Nestlé’s strategy for rural Indian markets and what it means for Africa

Mar 3, 2021

Nestle congo factory
Nestlé has announced bold plans to reach into 120,000 villages in India in the next two to three years. The Swiss giant estimates that the average size of the target villages is 5,000 people and that, if successful, it can reach another 600m people. Nestlé’s learnings will undoubtedly help inform the next generation of its Africa market growth strategy.

Nestlé plans to reach these new customers with investment in distribution expansion and product portfolio changes to create products that appeal to rural consumers, at the right price point. Its marketing strategy will also become more geared towards rural consumers.
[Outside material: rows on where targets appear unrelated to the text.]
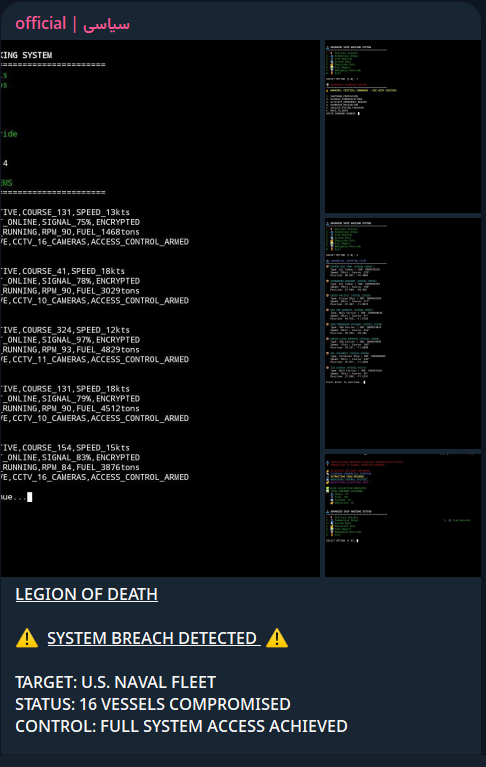The width and height of the screenshot is (486, 767).
Task: Open the top-right small terminal thumbnail
Action: coord(403,127)
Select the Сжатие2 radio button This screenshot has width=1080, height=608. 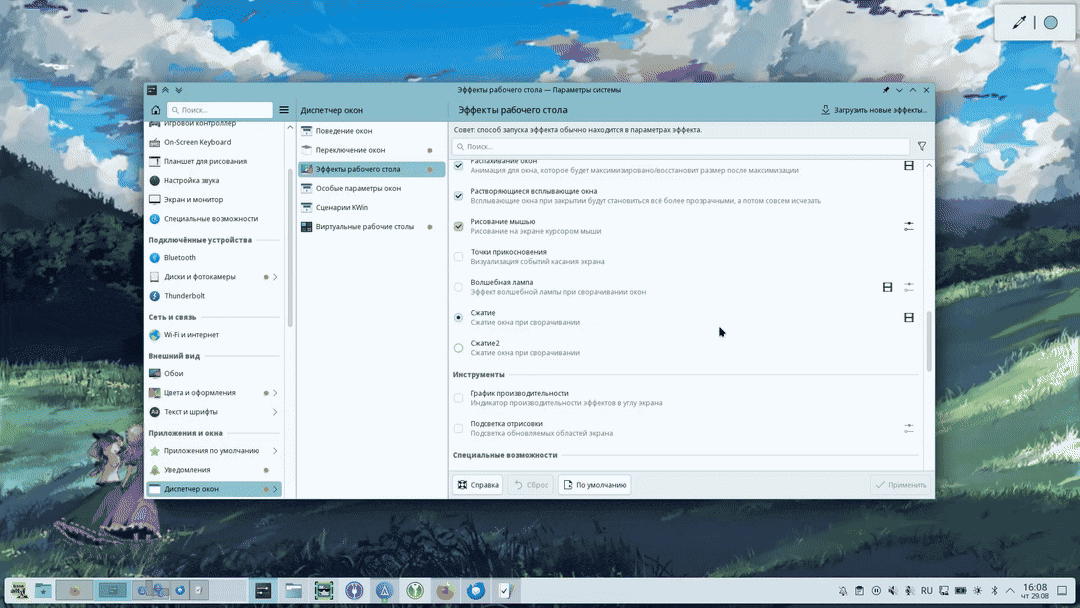pos(458,348)

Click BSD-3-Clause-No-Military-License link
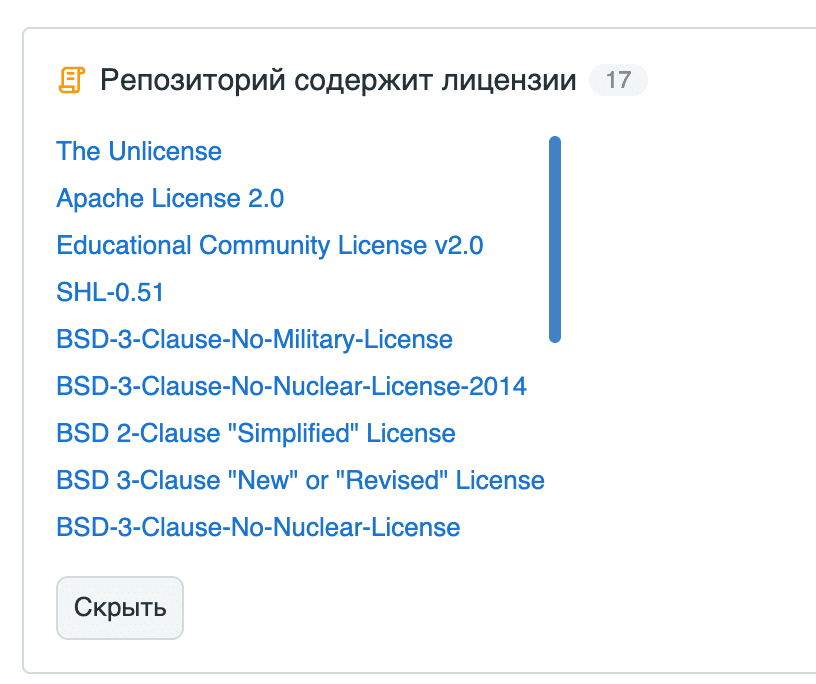pos(253,340)

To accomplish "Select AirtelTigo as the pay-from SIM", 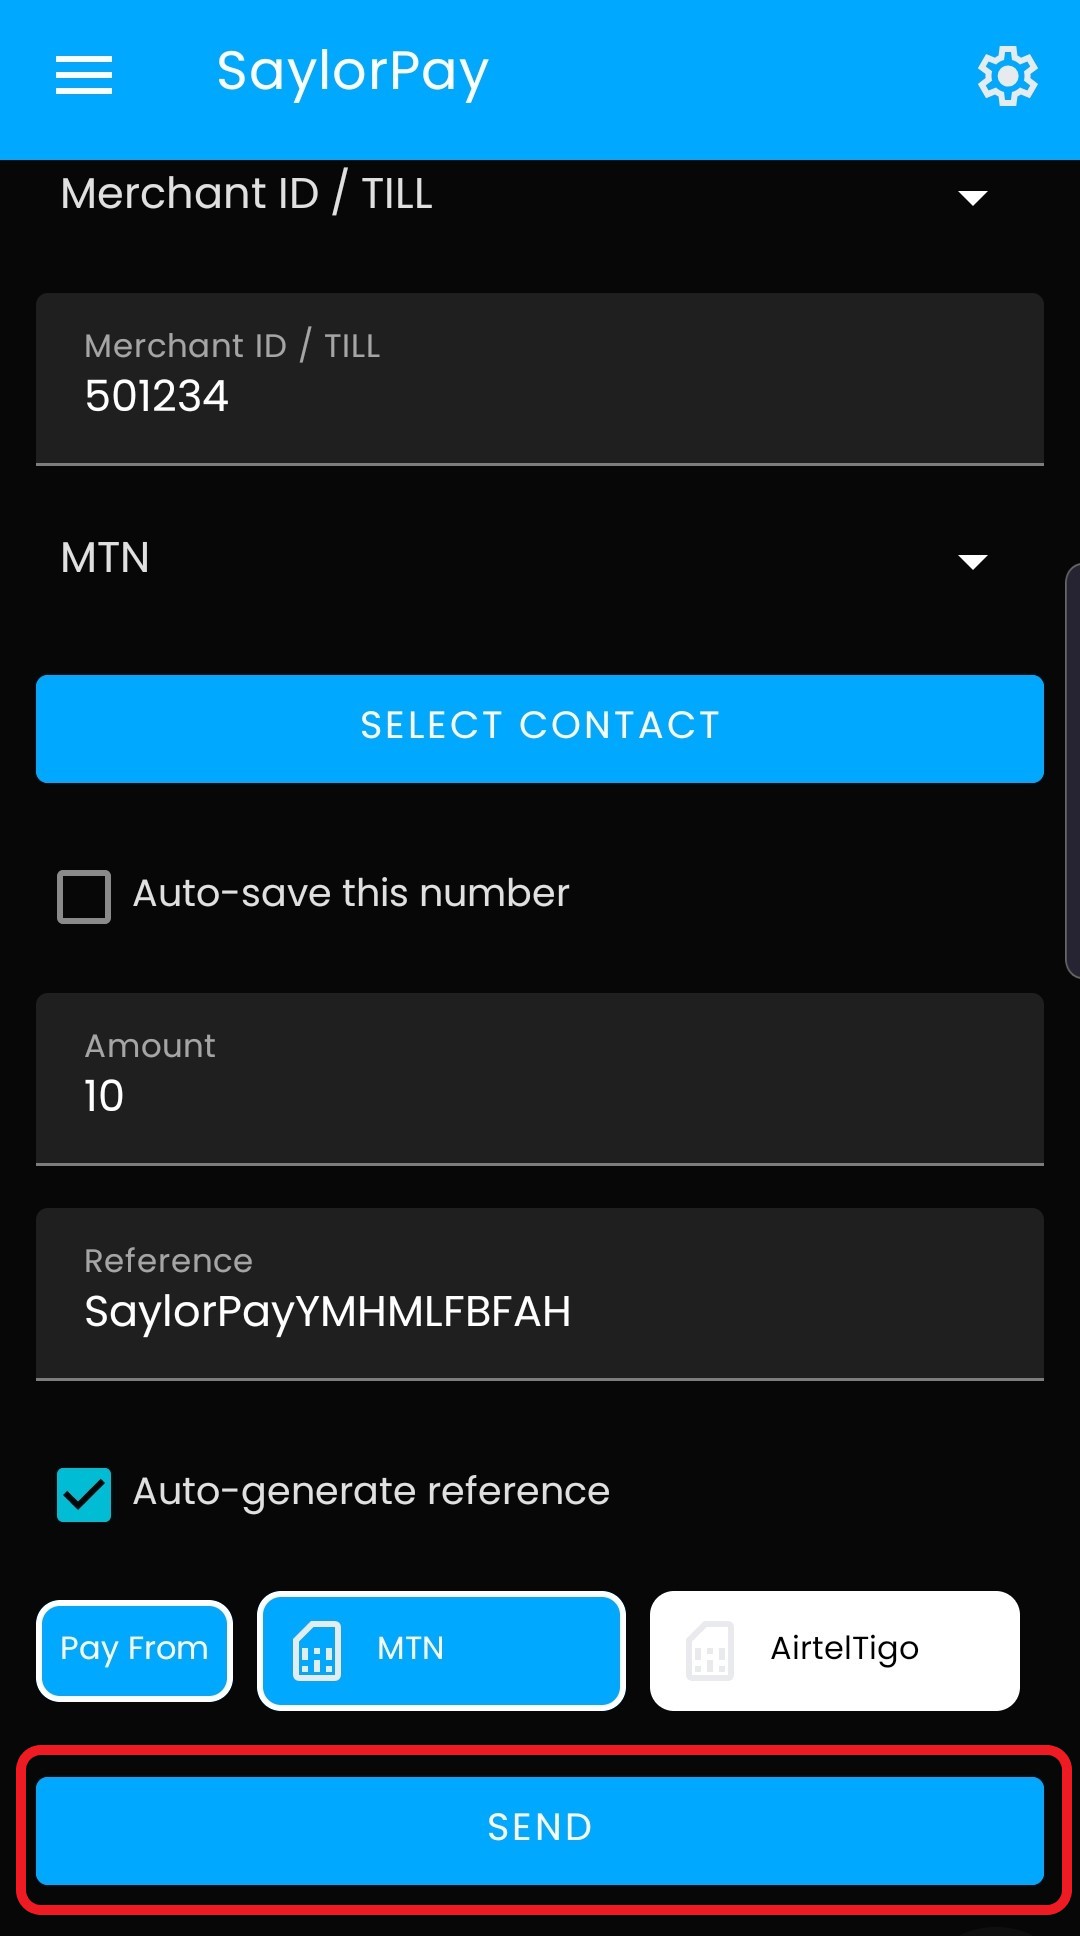I will coord(834,1650).
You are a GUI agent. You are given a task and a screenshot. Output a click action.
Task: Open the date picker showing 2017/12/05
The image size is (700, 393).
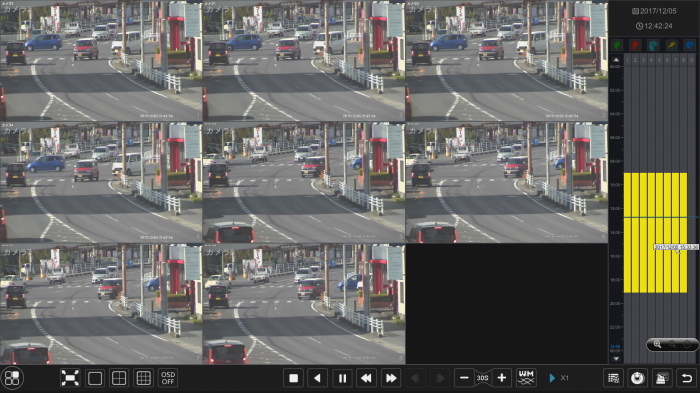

Nestlé still derives one third of its revenues in India from the largest tier of cities and that market will remain important. However, it has noted that rural and semi-urban areas have shown a greater resilience against the COVID-19 pandemic.

In African markets, Nestlé has yet to really penetrate rural markets properly, although its Milo, Nido and Maggi brands are benchmark products in many countries, with wide distribution.

In DRC, Nestlé built a new $43 factory in 2011 to produce products locally and be more responsive to local tastes. It bet heavily on selling through wholesalers, tried to keep pricing consistent and low and sought to improve access by (female) tabletop sellers to its products (primarily its Maggi stock cube range). At the beginning of this process, sales of Maggi in DRC were only at the levels of the much smaller Republic of Congo. By 2014, Nestlé was using its DRC model as a template to follow in other markets. In 2017, Nestlé announced the closure of its new factory in Kinshasa, which only employed 120 people and never reached scale.

In Zimbabwe, Nestlé is looking at transforming the local value chain, looking at its route to market in rural areas and how it can empower communities and female entrepreneurs to help its business grow. Two key programmes for Nestlé are Nestlé Dairy Empowerment Scheme (NDES) and MyOwnBusiness (MYOWBU). NDES for commercial farmers started in 2011. In 2015 the scheme was rolled to small-scale farmers. Nestlé Zimbabwe trains local farmers on milk production, agripreneurship, and assists them to establish low-cost, low input, sustainable dairy farms. The scheme has so far worked with 54 farmers. MyOwnBusiness (MYOWBU), which helps empower female entrepreneurs to run their own businesses and become sub-distributors for Nestlé. The scheme has so far worked with 60 entrepreneurs.

Across Africa, the urbanisation rate was 42.7%, but this varies from 13.7% in Burundi to 79.4% in Algeria. Between 2020 and 2050, the urbanisation rate will increase from to 57.7%, creating an additional 894m urban consumers and an overall urban market of 1,477m consumers. This is the prime market brand owners, distributors and retailers are targeting, holding the wealthiest and the most accessible customers, and where competition is most intense.

Over the same period, the rural population will grow from 782m to 1,083m consumers. A far smaller increase. But within a decade, Africa’s rural population will be larger than India’s rural population. In Ethiopia alone there are 100m rural consumers today. In Nigeria the rural population will exceed 100m by 2030. In DRC it is over 60m today. In Egypt the rural population is over 50m already and will continue to grow through to 2050. In Tanzania and Uganda the rural population will pass through 50m in late 2021. Kenya’s rural population will exceed 50m by 2045.

Together, the seven markets account for more than half of the entire rural population of Africa. In fact, their share of Africa’s rural population will remain little changed through to 2050.

The route to market for rural retail is complex, unreliable and often involves a long value chain of regional distributors, wholesalers, sub wholesalers and even sub-sub wholesalers. Several disruptors, including Copia and Twiga (both in Kenya) and Egypt’s MaxAB are looking to transform the supply chain to rural retailers through the use of a digital ordering platform, cost effective delivery and self-employed agents who receive and manage the orders.

Building these networks is a time-intensive process that will inevitably see the most focus on the largest markets. The question for Nestlé, which could equally be applied to P&G, Unilever, Tiger Brands, Reckitt Benckiser, Danone, Kellogg’s, GB Foods and several other brand owners with substantial mass market portfolios is how quickly they will adapt their route to market strategies to include rural consumers.

The Nestlé model in India does not replace the use of distributors (although it may involve some direct distribution). As much as anything, it is a question of how the distribution model changes, the inclusion of more affordable products (which probably means locally manufactured) and a fundamental shift in how to communicate more coherently and directly with rural consumers.